Bloomberg News reported HCP Inc., the biggest U.S. health- care real estate investment trust by market value, agreed to buy 338 properties from Carlyle Group’s HCR ManorCare Inc. for $6.1 billion. Carlyle spent $6.3 billion to purchase Manor Care, which at the time was publicly traded and operated nursing homes through its HCR Manor Care unit. Carlyle has kept Manor Care’s management team in place. See Wall Street Journal article here and L.A. Times here. HCP will add to the company’s existing 670 properties in 42 states. The additional homes, comprising post-acute, nursing and assisted- living facilities, will generate rent of $472.5 million in the first year. The U.S. has the highest per capita health-care spending among 11 industrialized nations surveyed by the New York-based Commonwealth Fund. Health care is the single-largest industry in the U.S. based on gross domestic product, HCP said on its website. There were 167 acquisitions announced in the U.S. medical nursing home industry in the past 10 years; The average deal size was $320 million.
HCR is controlled by private-equity firm and politically connected Carlyle Group. HCR will lease back the real estate, pay rent, and manage the facilities. (EBITDA) Earnings before interest, taxes, debt and appreciation are up 31% since Carlyle bought the company three years ago.
The sale is one of the largest private-equity deals this year, as well as one of the biggest real-estate transactions in 2010. The transaction will "generate" enough cash to help HCR eliminate nearly all of its debt. HCR, which will continue to run its operating company after the transaction, also will make Carlyle and its investors an undisclosed cash payment as part of the deal.

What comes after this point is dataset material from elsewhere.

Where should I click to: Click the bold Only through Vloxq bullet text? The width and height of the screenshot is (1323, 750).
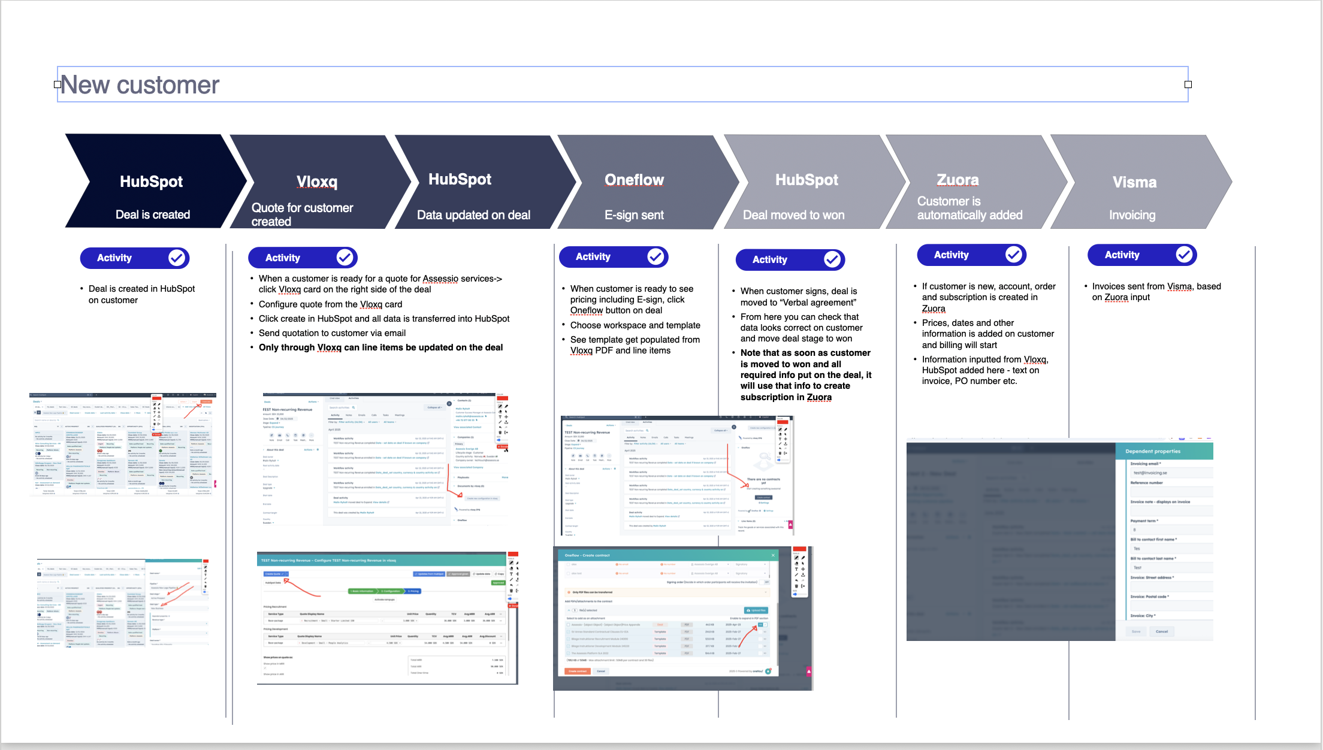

Nursing homes have become targets of Wall Street in recent years. They’re especially popular among free-wheeling private-equity funds, which are seeking ways to cash in on the aging of the American population. In the last five years, there have been 46 buyouts of nursing home companies totaling $20 billion, according to research firm Dealogic.

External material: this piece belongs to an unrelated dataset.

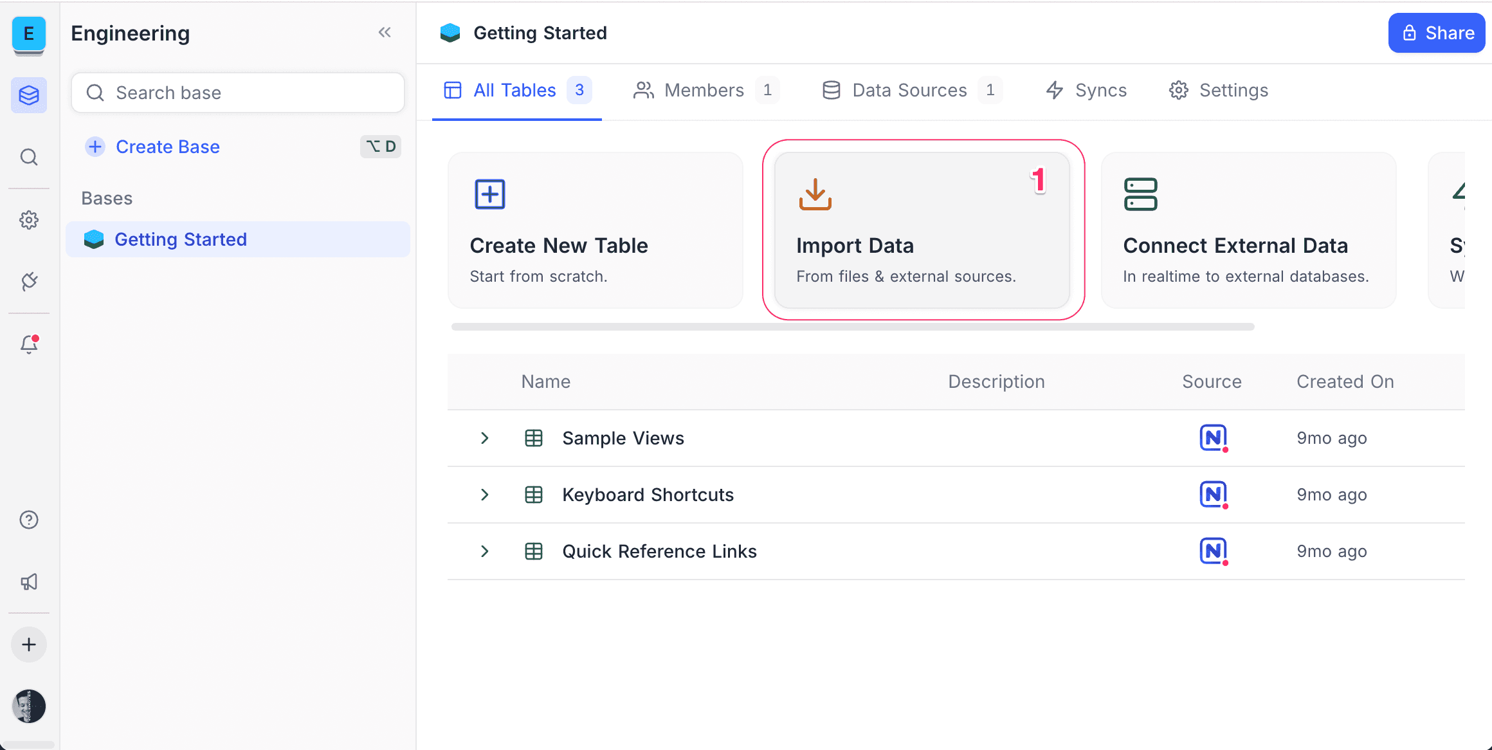Collapse the sidebar with the double chevron

[x=385, y=32]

Aside from the demographic trends, nursing homes and other senior living facilities are generally considered to be financially stable during troubled economies. In an indication that firms are growing more upbeat about the economy, there have been 536 private-equity buyouts this year totaling $86 billion, a 73% increase from a year earlier, according to Dealogic.
More important for the industry, private-equity firms have sold 246 companies for almost $90 billion, a 338% jump from 2009.